Akutagawa Ryuunosuke sapeva di non poter incolpare nessuno per la tragica situazione in cui era incastrato, eppure non c’era giorno in cui non si chiedesse dove fosse inciampato per cadere tanto rovinosamente. Atsushi gli aveva strappato di bocca una promessa su cui non aveva riflettuto neanche un istante e tutto per poter dimostrare a se stesso, a Dazai e al mondo intero di essere il più forte tra i due.
Si erano dati un limite di sei mesi.
Alla fine del quarto, Ryuunosuke si era ritrovato di fronte alla porta dell’Agenzia con tutte le intenzioni di lasciarsi la Port Mafia alle spalle.
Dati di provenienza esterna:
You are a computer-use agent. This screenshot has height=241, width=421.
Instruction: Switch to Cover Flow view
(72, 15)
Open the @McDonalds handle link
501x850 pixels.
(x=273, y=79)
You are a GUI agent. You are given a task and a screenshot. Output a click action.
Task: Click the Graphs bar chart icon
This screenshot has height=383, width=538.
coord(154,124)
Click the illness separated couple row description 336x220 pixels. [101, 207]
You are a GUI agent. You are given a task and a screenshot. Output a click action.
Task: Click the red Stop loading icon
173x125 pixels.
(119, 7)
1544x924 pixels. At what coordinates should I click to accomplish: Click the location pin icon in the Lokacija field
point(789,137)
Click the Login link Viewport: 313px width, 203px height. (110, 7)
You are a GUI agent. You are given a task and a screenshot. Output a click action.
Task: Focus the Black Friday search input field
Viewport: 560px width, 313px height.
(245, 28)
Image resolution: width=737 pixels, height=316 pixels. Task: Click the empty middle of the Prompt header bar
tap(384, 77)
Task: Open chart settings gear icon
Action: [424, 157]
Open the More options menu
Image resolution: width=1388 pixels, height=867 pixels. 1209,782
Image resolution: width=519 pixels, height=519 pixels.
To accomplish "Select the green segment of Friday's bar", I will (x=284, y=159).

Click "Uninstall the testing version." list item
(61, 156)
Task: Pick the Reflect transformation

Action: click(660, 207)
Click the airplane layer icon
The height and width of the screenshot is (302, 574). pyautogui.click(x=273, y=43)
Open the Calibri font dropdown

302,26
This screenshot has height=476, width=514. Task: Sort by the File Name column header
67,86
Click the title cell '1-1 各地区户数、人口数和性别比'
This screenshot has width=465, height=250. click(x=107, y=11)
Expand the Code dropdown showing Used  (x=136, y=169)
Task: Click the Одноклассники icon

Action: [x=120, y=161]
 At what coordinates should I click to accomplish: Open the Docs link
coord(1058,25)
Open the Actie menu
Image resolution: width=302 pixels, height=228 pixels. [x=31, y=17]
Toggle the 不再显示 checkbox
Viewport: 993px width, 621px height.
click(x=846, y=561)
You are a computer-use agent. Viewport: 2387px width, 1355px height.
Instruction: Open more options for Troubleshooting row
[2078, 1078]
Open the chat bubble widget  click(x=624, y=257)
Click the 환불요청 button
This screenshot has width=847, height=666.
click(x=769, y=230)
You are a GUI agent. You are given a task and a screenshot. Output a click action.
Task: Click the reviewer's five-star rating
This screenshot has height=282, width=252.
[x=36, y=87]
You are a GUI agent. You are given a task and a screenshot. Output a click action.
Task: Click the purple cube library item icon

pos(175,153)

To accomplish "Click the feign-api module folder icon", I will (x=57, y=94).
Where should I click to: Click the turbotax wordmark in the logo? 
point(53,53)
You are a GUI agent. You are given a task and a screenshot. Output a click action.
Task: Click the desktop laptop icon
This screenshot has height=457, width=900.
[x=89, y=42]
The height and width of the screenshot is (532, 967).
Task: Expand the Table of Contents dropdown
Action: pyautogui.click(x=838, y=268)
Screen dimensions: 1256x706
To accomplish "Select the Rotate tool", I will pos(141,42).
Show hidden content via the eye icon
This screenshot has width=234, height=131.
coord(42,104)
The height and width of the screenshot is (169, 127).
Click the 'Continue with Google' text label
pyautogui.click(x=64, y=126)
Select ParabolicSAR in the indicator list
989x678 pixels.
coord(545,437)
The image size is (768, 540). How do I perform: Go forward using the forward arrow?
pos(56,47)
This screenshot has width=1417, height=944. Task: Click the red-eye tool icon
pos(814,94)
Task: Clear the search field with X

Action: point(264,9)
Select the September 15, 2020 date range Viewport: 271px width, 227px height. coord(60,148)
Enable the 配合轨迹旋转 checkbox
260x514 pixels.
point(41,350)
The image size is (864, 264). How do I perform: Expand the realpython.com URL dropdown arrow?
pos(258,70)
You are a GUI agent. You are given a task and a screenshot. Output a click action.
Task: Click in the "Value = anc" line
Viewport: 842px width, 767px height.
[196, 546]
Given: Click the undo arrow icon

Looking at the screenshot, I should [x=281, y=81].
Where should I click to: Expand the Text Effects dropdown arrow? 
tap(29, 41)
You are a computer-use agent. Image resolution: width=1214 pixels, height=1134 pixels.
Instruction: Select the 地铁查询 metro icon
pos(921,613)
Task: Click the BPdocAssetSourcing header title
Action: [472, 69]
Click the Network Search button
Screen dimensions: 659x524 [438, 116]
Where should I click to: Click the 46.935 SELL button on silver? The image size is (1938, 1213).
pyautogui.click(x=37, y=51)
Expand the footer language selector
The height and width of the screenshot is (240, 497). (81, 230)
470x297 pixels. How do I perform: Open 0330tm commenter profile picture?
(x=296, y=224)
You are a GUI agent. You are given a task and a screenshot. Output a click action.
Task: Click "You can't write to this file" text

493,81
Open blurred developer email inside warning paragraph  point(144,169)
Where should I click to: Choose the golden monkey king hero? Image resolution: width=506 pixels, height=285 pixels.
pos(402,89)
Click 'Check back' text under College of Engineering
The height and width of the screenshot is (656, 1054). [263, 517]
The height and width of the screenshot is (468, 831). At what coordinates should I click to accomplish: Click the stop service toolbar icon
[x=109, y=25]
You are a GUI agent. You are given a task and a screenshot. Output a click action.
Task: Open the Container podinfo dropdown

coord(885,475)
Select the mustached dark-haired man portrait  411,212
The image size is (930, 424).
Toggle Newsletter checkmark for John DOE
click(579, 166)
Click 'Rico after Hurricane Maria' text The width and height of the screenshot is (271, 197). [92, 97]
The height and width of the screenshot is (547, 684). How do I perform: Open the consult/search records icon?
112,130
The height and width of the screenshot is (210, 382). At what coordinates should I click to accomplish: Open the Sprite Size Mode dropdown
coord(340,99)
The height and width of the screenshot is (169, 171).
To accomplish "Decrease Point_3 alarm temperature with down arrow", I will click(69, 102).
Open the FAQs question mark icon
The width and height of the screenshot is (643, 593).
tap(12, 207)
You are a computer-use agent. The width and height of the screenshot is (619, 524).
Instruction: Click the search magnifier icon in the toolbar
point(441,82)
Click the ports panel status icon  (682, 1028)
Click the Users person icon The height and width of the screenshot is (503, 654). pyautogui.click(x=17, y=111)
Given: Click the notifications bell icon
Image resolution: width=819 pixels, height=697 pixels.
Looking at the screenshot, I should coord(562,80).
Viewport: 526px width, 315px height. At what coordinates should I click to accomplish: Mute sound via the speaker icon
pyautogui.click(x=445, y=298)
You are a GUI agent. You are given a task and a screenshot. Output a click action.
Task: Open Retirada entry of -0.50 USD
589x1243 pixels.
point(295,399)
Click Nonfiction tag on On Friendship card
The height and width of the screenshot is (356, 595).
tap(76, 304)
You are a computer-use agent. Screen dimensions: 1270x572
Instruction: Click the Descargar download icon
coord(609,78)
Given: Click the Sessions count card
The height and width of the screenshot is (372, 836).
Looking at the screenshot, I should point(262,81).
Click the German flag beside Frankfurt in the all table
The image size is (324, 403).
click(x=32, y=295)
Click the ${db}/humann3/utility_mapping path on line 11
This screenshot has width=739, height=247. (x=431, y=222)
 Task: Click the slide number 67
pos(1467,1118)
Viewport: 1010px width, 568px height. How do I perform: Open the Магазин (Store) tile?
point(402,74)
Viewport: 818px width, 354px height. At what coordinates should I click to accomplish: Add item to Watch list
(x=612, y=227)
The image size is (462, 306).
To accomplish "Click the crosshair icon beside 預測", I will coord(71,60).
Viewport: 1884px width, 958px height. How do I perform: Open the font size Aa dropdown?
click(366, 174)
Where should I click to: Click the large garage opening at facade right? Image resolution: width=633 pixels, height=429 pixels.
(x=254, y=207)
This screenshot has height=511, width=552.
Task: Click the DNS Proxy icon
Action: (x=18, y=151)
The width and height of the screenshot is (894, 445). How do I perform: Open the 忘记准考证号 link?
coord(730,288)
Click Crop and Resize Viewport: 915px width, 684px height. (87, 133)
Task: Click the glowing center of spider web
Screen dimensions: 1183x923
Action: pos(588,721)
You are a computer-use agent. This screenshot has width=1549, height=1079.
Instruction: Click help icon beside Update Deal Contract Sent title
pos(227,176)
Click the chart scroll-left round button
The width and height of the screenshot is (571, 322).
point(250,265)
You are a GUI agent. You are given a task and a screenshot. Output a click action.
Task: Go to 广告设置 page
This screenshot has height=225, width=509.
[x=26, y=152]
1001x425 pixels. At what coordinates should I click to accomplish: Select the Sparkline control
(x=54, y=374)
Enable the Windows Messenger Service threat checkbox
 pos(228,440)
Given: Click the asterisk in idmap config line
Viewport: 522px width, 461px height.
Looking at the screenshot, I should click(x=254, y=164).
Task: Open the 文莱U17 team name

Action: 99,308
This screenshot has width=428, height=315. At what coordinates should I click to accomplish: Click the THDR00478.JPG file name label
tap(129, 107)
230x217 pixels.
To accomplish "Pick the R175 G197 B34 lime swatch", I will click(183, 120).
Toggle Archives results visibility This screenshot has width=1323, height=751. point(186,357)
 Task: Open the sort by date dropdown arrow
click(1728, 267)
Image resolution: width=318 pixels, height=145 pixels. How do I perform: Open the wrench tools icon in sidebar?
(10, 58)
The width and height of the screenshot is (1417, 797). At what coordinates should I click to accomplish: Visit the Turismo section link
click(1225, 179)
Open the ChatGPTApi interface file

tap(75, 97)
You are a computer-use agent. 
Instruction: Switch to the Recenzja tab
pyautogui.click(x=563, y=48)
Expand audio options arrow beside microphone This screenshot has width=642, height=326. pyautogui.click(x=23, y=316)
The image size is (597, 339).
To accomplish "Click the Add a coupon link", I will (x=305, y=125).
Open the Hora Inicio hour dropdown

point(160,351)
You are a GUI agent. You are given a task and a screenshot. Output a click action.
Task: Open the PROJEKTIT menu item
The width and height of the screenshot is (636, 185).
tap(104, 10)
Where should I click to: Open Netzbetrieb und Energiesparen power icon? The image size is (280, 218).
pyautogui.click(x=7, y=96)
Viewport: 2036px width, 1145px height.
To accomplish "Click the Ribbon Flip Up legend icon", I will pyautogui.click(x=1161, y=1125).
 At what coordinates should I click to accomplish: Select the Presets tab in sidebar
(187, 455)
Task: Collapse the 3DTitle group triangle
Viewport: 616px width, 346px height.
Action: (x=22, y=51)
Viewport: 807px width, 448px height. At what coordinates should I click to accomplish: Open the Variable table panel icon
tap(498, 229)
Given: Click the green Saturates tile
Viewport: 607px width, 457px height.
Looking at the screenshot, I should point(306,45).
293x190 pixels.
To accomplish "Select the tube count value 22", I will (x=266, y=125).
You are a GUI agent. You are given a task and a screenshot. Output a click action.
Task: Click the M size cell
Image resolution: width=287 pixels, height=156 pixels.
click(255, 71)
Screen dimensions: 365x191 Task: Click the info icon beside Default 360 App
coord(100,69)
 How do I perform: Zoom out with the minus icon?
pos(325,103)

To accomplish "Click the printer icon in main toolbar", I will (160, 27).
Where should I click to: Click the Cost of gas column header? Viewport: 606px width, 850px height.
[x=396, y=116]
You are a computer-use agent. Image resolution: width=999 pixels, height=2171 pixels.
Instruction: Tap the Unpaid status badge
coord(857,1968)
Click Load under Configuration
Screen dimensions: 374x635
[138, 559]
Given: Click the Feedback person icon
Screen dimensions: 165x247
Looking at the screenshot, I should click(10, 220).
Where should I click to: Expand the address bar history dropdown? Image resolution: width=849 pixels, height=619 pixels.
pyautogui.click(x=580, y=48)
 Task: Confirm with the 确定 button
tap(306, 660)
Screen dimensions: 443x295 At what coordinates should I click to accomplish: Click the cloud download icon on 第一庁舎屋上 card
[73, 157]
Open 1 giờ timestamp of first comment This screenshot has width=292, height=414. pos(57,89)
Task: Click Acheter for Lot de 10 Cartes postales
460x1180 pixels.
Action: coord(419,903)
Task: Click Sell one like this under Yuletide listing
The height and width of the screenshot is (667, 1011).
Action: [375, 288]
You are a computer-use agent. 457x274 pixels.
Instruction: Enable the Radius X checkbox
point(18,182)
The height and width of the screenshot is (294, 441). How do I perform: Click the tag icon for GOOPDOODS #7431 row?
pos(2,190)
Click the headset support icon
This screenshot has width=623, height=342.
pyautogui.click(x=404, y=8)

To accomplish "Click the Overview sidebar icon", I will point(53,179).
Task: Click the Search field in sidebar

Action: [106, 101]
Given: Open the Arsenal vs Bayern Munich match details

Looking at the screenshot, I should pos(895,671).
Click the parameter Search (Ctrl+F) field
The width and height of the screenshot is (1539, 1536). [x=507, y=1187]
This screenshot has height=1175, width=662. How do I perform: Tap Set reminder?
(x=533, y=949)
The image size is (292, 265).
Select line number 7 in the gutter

Ora, seduto sul pavimento dell’appartamento che Atsushi divideva con Kyouka, Ryuunosuke fissava il vuoto, chiedendosi il perché di quell’insano gesto.
Non erano neanche le sette della mattina più gelida che Yokohama ricordasse e Atsushi, armato di cellulare, stava disseminando caos e panico da almeno due ore.
Kyouka non aveva avuto una bella cera già dalla mattina precedente, ma di tenerla a casa non c’era stato verso. La camminata in mezzo alla neve per arrivare in ufficio le aveva dato il colpo di grazia. Durante il turno di lavoro, la situazione era peggiorata velocemente: aveva cominciato a starnutire, gli occhi erano divenuti lucidi e la sua espressione si era fatta assente, come se fosse stata sul punto di collassare sulla scrivania da un momento all’altro.
Kyouka, ovviamente, non si era lamentata del suo stato con nessuno. Ryuunosuke se ne era accorto - e probabilmente anche Dazai - ma non aveva detto nulla perché la ragazzina si sarebbe distrutta pur di non ammettere sul posto di lavoro un momento di debolezza.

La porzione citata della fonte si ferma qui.